For comparison, the level where the net effect becomes harmful is around two
rems per day; 50 (note, we're talking rems now, not millirems) causes chronic
radiation sickness; 100 is lethal.
Perhaps tablets for those who don't get enough regular exposure wouldn't be
a bad idea. A good way to use radioactive waste might be to bury it under radon-deficient
homes. And perhaps cereal manufacturers should be required to state on their
boxes the percentage of the daily dietary requirement that a portion of their
product contributes.
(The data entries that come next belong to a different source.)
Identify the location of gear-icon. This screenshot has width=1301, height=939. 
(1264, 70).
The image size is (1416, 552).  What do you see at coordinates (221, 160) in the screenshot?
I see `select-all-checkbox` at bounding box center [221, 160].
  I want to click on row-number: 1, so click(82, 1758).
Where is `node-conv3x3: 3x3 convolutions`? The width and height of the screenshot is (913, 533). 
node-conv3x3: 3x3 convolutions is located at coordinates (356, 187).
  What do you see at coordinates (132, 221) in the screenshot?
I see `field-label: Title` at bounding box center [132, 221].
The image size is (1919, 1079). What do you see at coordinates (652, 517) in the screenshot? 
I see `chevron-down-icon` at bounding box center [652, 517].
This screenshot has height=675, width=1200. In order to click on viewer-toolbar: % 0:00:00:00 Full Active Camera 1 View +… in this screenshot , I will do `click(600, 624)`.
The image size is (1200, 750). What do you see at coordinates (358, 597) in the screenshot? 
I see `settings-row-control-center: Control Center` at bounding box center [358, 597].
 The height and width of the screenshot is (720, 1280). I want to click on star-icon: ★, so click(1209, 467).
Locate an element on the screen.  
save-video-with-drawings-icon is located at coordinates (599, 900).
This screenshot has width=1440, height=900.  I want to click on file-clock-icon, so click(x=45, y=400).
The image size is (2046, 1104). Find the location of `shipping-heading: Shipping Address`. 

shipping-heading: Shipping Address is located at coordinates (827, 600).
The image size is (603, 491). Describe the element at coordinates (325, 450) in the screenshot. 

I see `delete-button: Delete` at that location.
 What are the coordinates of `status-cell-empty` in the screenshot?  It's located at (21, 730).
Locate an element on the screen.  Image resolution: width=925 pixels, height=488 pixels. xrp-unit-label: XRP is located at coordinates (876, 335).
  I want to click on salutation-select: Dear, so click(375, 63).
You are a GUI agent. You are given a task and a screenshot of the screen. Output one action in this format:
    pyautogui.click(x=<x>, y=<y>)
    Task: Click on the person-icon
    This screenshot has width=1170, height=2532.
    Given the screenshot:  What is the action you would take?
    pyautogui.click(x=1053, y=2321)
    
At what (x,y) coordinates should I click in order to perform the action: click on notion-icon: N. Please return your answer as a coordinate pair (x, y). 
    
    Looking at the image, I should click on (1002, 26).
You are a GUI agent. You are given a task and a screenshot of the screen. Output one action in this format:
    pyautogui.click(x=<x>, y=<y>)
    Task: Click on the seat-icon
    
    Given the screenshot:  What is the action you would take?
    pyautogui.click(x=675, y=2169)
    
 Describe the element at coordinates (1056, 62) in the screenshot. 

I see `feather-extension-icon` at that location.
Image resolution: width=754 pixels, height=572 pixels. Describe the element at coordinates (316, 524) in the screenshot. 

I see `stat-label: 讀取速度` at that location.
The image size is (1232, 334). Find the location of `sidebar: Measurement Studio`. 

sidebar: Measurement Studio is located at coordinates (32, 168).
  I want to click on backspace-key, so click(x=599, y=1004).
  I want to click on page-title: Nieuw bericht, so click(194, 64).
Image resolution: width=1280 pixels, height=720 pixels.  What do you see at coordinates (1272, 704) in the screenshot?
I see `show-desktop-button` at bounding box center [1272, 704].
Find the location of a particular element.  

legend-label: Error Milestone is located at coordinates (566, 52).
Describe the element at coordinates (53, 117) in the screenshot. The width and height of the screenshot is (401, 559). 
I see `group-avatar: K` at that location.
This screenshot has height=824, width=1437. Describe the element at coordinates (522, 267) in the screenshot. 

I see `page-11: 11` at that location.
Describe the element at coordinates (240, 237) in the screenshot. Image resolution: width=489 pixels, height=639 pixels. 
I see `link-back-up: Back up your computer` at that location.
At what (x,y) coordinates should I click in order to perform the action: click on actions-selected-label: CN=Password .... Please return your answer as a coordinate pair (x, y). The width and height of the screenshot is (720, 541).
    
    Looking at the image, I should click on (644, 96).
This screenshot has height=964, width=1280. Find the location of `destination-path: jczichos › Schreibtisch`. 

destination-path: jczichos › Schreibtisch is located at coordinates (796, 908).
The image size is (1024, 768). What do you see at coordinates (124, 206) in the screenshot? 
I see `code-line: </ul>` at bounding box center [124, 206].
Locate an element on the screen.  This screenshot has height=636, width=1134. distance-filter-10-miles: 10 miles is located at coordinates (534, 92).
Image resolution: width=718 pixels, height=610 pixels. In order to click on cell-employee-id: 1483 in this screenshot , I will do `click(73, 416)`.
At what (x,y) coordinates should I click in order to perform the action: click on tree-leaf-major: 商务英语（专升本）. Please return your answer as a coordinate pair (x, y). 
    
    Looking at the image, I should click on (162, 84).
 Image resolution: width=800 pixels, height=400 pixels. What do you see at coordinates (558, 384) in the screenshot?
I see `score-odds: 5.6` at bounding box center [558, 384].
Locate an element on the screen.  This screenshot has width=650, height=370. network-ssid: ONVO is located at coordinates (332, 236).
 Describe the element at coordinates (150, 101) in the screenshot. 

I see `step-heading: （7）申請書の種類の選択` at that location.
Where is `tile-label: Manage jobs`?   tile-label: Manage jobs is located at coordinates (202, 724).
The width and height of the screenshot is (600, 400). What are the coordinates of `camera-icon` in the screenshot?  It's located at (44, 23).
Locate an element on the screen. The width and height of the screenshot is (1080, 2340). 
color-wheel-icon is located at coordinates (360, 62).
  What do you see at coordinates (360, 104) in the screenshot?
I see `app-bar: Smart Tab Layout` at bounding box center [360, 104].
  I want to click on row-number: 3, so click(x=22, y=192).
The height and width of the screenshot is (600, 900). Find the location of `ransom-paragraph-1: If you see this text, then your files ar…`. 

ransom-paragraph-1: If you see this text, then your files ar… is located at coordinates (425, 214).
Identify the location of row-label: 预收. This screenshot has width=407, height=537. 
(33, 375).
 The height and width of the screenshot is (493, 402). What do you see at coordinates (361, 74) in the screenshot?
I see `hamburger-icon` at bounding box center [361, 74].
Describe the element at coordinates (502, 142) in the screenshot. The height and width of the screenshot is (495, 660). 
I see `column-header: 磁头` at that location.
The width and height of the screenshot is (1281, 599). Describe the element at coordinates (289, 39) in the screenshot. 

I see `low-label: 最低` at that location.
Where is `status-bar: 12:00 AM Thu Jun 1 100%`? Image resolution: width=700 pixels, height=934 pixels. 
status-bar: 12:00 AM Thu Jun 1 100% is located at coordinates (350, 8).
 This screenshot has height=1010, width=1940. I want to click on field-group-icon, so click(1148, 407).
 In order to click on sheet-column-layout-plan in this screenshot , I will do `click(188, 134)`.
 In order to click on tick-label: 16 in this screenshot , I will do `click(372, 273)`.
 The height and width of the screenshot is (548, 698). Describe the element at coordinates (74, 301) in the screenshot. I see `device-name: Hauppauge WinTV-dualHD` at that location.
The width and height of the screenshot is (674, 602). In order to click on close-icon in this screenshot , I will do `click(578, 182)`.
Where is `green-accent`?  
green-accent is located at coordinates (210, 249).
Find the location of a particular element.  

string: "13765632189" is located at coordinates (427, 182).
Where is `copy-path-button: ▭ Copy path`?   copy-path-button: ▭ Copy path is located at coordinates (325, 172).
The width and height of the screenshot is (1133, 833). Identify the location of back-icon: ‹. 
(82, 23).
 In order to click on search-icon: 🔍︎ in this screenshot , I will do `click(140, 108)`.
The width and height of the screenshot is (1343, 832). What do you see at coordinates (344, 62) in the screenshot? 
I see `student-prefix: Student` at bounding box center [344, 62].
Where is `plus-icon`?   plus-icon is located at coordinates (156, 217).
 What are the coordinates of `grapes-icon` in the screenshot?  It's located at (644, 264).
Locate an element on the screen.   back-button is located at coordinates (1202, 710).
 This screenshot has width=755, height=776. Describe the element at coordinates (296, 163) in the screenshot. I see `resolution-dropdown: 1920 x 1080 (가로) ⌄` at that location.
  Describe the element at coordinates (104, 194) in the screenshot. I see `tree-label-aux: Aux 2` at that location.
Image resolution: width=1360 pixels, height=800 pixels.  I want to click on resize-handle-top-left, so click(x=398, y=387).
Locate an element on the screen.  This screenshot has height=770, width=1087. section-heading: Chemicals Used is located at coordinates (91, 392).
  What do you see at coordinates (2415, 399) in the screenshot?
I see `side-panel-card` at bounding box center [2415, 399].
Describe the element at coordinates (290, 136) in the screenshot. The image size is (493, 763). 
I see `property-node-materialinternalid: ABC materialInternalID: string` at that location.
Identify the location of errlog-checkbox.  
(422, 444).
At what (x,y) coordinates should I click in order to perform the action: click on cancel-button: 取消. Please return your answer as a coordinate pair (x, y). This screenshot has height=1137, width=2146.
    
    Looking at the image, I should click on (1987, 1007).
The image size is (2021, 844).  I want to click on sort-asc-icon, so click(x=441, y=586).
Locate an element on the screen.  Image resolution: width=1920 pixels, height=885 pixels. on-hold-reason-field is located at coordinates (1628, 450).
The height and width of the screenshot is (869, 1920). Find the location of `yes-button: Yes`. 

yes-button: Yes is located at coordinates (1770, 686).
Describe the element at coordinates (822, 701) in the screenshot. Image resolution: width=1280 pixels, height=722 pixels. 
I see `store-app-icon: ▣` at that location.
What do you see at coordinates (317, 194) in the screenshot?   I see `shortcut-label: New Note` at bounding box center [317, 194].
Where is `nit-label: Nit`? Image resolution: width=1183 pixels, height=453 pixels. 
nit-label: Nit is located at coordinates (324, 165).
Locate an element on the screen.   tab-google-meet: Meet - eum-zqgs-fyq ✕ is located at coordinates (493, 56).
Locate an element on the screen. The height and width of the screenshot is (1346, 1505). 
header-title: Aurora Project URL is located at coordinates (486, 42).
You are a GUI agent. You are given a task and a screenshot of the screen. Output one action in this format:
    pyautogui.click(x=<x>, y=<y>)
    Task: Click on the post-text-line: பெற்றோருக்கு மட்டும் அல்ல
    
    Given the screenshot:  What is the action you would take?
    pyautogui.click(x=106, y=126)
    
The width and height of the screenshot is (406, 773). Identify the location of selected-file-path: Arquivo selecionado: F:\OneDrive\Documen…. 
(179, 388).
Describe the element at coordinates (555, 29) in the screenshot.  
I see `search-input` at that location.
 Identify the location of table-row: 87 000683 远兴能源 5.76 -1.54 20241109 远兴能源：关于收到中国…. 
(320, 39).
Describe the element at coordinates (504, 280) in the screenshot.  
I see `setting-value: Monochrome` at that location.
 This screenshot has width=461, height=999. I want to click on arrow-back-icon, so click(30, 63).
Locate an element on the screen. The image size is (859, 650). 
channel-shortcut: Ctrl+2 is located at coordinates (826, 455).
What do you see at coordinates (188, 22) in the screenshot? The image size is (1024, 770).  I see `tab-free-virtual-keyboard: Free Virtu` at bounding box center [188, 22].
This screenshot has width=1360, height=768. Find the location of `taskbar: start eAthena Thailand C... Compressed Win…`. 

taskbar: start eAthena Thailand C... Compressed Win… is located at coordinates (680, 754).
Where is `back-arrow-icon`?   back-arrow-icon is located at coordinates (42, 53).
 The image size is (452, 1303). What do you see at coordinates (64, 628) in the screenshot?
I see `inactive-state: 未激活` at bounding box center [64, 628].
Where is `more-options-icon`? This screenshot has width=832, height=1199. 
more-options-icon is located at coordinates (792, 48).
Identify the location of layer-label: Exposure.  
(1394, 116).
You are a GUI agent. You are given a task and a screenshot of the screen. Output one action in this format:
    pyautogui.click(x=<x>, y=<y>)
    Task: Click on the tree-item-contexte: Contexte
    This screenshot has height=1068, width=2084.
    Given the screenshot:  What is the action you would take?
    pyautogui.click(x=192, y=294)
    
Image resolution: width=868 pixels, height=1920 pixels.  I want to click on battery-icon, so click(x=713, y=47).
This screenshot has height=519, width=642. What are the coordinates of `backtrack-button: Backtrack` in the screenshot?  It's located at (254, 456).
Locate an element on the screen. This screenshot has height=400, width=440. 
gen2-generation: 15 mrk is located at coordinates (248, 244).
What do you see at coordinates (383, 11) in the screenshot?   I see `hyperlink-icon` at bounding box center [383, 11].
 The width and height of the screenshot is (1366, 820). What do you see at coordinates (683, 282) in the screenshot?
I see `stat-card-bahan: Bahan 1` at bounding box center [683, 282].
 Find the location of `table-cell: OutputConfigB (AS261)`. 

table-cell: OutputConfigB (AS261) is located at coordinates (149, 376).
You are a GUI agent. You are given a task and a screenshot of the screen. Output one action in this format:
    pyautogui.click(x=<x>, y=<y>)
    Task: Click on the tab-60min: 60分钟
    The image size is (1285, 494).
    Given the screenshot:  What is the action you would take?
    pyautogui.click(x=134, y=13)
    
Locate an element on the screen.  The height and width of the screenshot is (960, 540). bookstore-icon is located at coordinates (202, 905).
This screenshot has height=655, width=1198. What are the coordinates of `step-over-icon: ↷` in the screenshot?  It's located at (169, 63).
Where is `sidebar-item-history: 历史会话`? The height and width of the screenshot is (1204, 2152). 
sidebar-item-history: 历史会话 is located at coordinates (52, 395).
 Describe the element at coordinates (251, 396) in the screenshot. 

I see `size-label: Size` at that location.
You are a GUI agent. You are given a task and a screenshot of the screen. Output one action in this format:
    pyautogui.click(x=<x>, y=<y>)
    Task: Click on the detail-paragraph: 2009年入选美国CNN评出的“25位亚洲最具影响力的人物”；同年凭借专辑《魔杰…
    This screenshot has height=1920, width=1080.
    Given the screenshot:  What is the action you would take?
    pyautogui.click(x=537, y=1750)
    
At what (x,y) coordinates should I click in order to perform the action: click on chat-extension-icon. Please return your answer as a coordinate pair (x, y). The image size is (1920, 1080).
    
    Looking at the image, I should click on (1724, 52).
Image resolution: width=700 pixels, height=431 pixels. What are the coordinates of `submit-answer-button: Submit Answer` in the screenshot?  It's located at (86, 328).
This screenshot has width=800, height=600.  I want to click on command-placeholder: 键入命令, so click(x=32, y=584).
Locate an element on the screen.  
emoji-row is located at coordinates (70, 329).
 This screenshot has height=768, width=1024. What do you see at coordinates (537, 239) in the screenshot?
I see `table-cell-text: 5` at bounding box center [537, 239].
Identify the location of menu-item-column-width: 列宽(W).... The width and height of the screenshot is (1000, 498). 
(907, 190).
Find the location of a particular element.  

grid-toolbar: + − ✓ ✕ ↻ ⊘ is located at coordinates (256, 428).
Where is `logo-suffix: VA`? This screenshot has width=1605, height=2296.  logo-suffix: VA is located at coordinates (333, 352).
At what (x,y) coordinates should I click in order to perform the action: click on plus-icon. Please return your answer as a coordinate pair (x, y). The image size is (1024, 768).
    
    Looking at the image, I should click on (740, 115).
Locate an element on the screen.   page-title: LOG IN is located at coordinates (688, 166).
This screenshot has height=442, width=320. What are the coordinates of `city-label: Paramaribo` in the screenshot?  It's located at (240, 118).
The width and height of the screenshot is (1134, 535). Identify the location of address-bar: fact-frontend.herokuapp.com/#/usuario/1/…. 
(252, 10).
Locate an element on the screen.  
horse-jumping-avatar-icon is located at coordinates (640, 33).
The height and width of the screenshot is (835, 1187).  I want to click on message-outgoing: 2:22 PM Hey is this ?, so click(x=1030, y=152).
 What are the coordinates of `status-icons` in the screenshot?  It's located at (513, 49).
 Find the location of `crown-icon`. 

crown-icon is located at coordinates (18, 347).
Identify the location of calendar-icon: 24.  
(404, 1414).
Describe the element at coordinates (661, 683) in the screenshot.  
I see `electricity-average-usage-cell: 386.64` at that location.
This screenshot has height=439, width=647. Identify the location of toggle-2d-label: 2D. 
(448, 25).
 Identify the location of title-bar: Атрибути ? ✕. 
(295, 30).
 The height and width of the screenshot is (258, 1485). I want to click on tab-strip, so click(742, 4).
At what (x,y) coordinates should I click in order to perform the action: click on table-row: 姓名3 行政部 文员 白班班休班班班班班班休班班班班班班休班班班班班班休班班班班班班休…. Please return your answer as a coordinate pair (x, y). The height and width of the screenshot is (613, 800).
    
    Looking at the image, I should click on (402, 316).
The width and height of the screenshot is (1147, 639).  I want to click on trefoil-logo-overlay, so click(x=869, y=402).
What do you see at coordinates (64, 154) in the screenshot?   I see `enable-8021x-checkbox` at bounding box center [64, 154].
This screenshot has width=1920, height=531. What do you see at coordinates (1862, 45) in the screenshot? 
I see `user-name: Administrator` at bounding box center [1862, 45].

After all, if radiation is essential for health in minimum,
regular amounts, it meets the accepted definition of a vitamin!
As a further note to put things in perspective, her are some figures comparing
radiation exposures experienced by the average American from various sources,
natural and man-made.
Annual estimated doses in millirems per year:
| Medical | 80 |
| Ground under your feet | 60 |
| Cosmic rays | 40 |
| Bodily internal (potassium & carbon) | 25 |
| Food and water intake | 22 |
| Buildings | 10 |
| Weapons fallout | 5 |
| Air you breathe | 2 |
| Coast-coast jet flight | 2 |
| TV | 0.5 |
| Nuclear industry | 0.01 |
All rocks contain traces of uranium. Radiation from the granite used in Grand
Central Station exceeds the NRC limits for nuclear-plant operation. Grand Central
Station wouldn't get a license as a nuclear plant. Neither would the piers of
the harbor at Dun Laoghaire, near where I live in Ireland.